▶ [TUGAS WAJIB]
1. Tuliskan kembali bagian teks tentang riset di Indonesia mulai dari "Kritik Johanes Eka" sampai dengan "mengungkit kinerja riset." tanpa mengubah satu kata pun.
2. Berdasarkan teks tentang riset di Indonesia, jelaskan dalam satu sampai tiga kalimat mengapa JEP menganggap persoalan riset tidak cukup dianalisis hanya dengan pendekatan input sumber daya.

▶ [PENGGALAN DOKUMEN]
-- -- --

Kritik Johanes Eka Priyatma di harian Kompas (27/9/2016) terhadap rekomendasi “Diskusi Kompas” tentang kuantitas, kualitas, dan kontribusi riset untuk pembangunan nasional menarik untuk ditanggapi.
Intinya, Johanes Eka Priyatma (JEP) memandang solusi yang ditawarkan “Diskusi Kompas” itu tak menyentuh akar masalah. Sebagai alternatif, JEP menawarkan pendekatan yang lebih struktural dan komprehensif. Menurut dia, persoalan riset di Indonesia tidak cukup dianalisis dengan hanya pendekatan input sumber daya, seperti dana, sumber daya manusia, regulasi, dan agenda jangka panjang. JEP menunjukkan peningkatan anggaran riset dari pemerintah telah terbukti tak serta-merta meningkatkan kualitas riset. Demikian pula halnya penambahan jumlah peneliti ternyata juga tak mengungkit kinerja riset.
Bagi JEP, kegiatan riset harus dipandang sebagai sebuah realitas yang tidak terpisah dan sebagai akibat dari suprastrukturnya, yakni strategi pembangunan, khususnya perihal inovasi. JEP menilai kegiatan riset yang ada tidak terkait langsung dengan kegiatan inovasi di dunia nyata (baca: industri). Sebagian besar kegiatan riset, terutama di universitas, hanya berorientasi pada pengakuan akademik. Singkatnya, riset tidak berkembang karena memang tak dibutuhkan.

-- -- --

▶ [MATERI TERSEDIA]
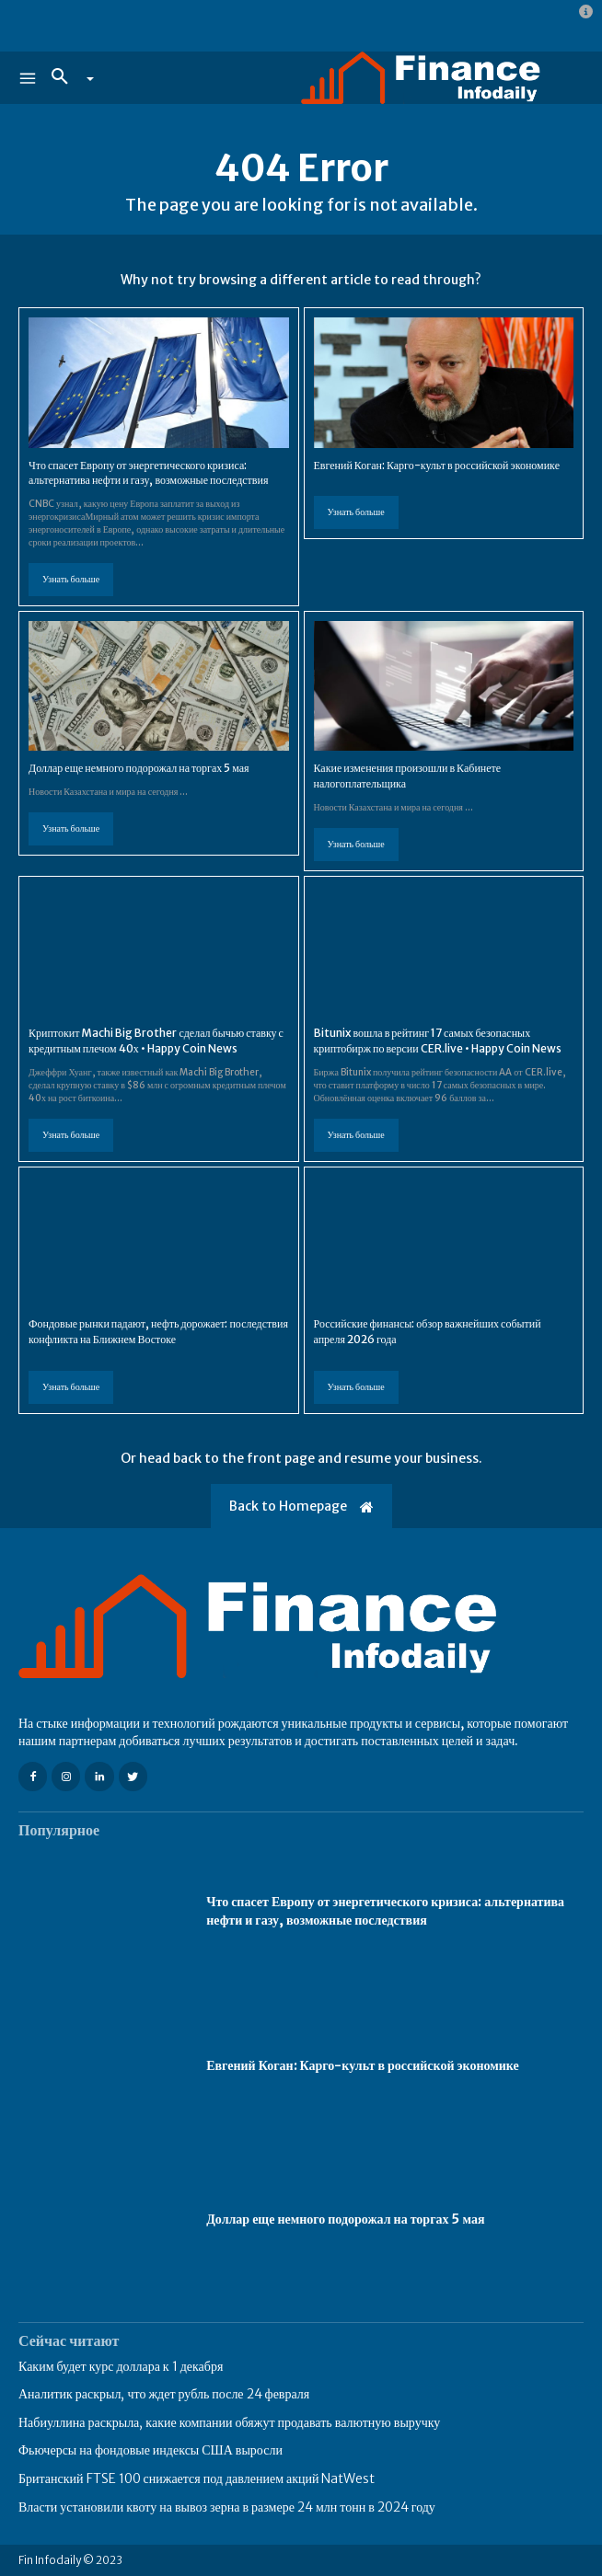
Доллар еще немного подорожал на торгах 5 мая (139, 768)
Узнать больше (70, 579)
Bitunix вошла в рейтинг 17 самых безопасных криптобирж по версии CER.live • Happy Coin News (437, 1040)
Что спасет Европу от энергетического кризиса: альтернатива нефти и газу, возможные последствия (148, 473)
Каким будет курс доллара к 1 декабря (120, 2366)
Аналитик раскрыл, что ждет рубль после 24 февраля (163, 2394)
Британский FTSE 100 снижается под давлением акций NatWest (197, 2478)
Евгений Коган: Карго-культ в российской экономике (437, 465)
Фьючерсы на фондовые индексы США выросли (150, 2450)
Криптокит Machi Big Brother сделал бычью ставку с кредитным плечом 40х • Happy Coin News (156, 1040)
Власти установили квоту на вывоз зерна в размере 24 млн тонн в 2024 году (226, 2507)
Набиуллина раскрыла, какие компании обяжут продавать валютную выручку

-- -- --

▶ [JAWABAN TUGAS]
1.
Kritik Johanes Eka Priyatma di harian Kompas (27/9/2016) terhadap rekomendasi “Diskusi Kompas” tentang kuantitas, kualitas, dan kontribusi riset untuk pembangunan nasional menarik untuk ditanggapi.
Intinya, Johanes Eka Priyatma (JEP) memandang solusi yang ditawarkan “Diskusi Kompas” itu tak menyentuh akar masalah. Sebagai alternatif, JEP menawarkan pendekatan yang lebih struktural dan komprehensif. Menurut dia, persoalan riset di Indonesia tidak cukup dianalisis dengan hanya pendekatan input sumber daya, seperti dana, sumber daya manusia, regulasi, dan agenda jangka panjang. JEP menunjukkan peningkatan anggaran riset dari pemerintah telah terbukti tak serta-merta meningkatkan kualitas riset. Demikian pula halnya penambahan jumlah peneliti ternyata juga tak mengungkit kinerja riset.

2. Peningkatan anggaran riset dari pemerintah terbukti tidak serta-merta meningkatkan kualitas riset. Penambahan jumlah peneliti juga tidak mengungkit kinerja riset.